El cuestionamiento de las cadenas de producción globales y, en última instancia, de la globalización misma a causa de la pandemia del Covid-19, no favorece el comercio internacional. Además, la crisis económica de 2020 puede tener un largo efecto en Latinoamérica. Pero precisamente en este marco mundial la relación con India puede ser especialmente interesante para la región.

Dentro de Asia, en un contexto de polarización sobre los intereses geopolíticos de China y Estados Unidos, India emerge como un socio clave, se podría decir que hasta neutral; algo que Nueva Delhi podría utilizar estratégicamente en su aproximación a diferentes áreas del mundo y en concreto a Latinoamérica.

Aunque “India no tiene bolsillos tan grandes como los chinos”, como dice Deepak Bhojwani, fundador de la consultora Latindia[1], en relación a la enorme financiación pública que maneja Pekín, India puede ser el origen de interesantes proyectos tecnológicos, dada la variedad de empresas y expertos de informática y telecomunicaciones con los que cuenta.

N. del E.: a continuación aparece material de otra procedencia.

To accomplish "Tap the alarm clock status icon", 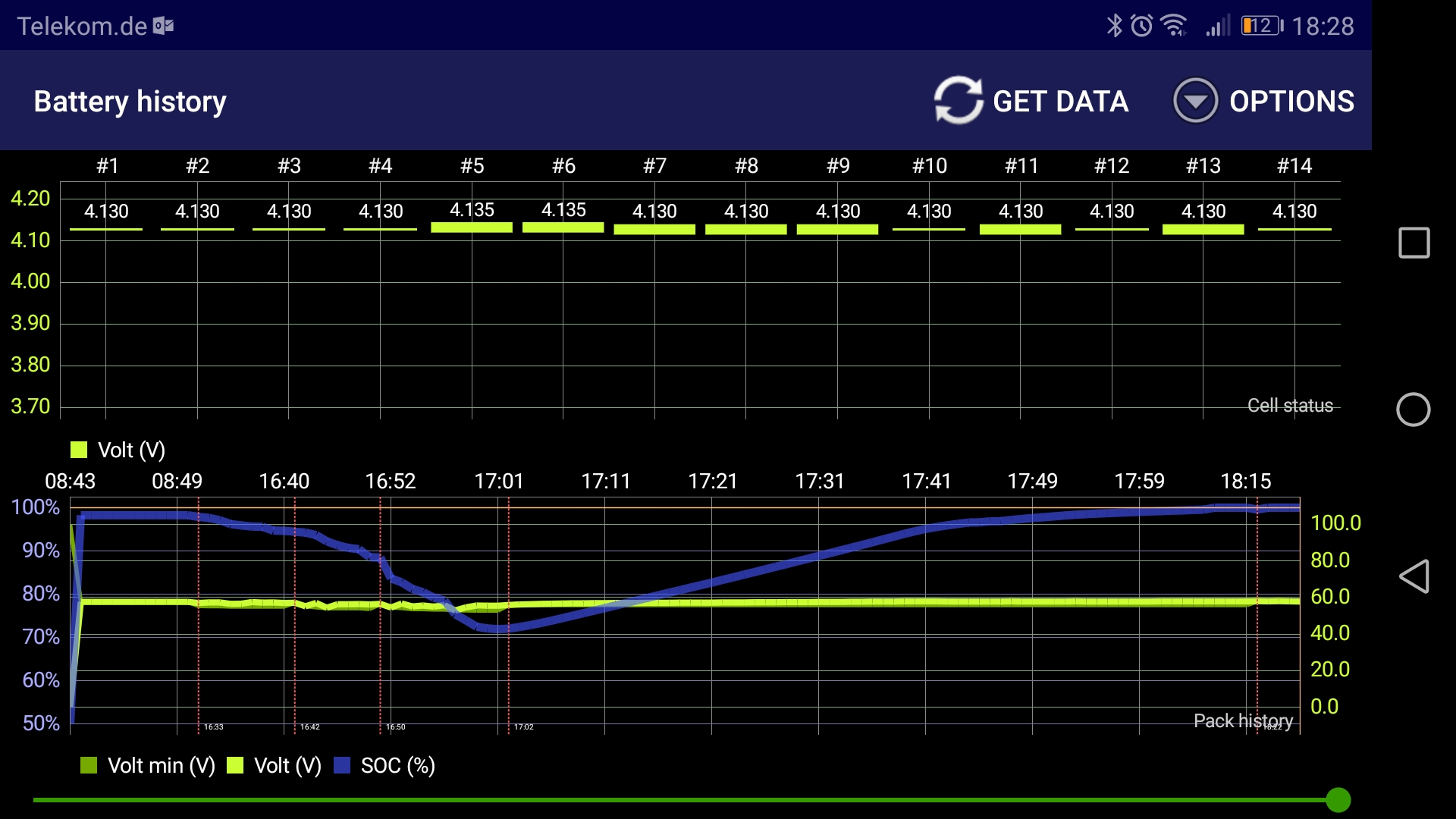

Así, Latinoamérica puede ser objeto de la “technology foreign policy” de un país que, de acuerdo con su Ministerio de Electrónica y IT, tiene ambición de crecer su economía digital a “un billón de dólares hacia 2025”. Nueva Delhi focalizará sus esfuerzos en influenciar este sector económico a través de NEST (New, Emerging and Strategic Technologies), promoviendo un mensaje indio unificado sobre tecnologías emergentes, como gobierno de datos e inteligencia artificial, entre otros. La pandemia ha puesto de relieve la necesidad que Latinoamérica tiene de una mayor y mejor conectividad.

Existen dos perspectivas para la expansión de la influencia india en el continente. Una es el camino obvio de fortalecer su existente alianza con Brasil, en el seno de los BRICS, cuya presidencia pro tempore India tiene este año. Eso debiera dar lugar a una vinculación más diversificada con Brasil, el mercado más grande de la región, especialmente en la cooperación científica y tecnológica, en los campos de IT, farmacéutico y agroindustrial. “Ambos gobiernos se comprometieron a expandir el comercio bilateral a 15.000 millones de dólares para 2022. A pesar de las dificultades que trajo la pandemia, estamos persiguiendo esta ambiciosa meta”, afirma André Aranha Corrêa do Lago, actual embajador de Brasil en India.

Por otro lado, se podría dar un esfuerzo mayor en la diplomacia bilateral, insistiendo en los lazos preexistentes con México, Perú y Chile. Este último país e India están negociando un acuerdo de comercio preferencial y la firma del Tratado Bilateral de Protección de Inversiones. También puede ser de interés un acercamiento a Centroamérica, que todavía carece de misiones diplomáticas indias. Son pasos necesarios si, marcando de cerca los pasos de China, India quiere ser la “next big thing” para Latinoamérica.